[Saved data entries]
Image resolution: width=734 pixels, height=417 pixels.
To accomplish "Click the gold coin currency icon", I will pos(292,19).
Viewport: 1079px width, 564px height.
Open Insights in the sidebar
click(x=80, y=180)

--

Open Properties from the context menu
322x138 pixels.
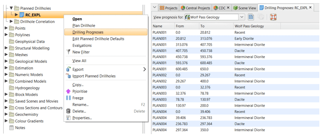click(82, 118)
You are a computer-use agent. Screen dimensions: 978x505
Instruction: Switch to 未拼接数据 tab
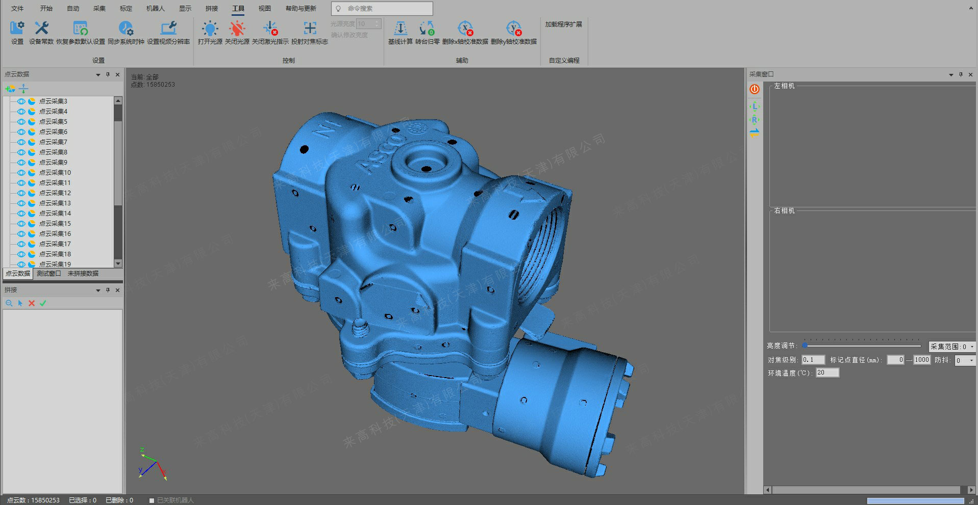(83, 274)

Directions for this task ::
Print the listing again word for word, starting at the line with "Image resolution: width=734" and ending at the line with "click(x=80, y=180)", both lines included.

Answer for this exercise ::
Image resolution: width=734 pixels, height=417 pixels.
To accomplish "Click the gold coin currency icon", I will pos(292,19).
Viewport: 1079px width, 564px height.
Open Insights in the sidebar
click(x=80, y=180)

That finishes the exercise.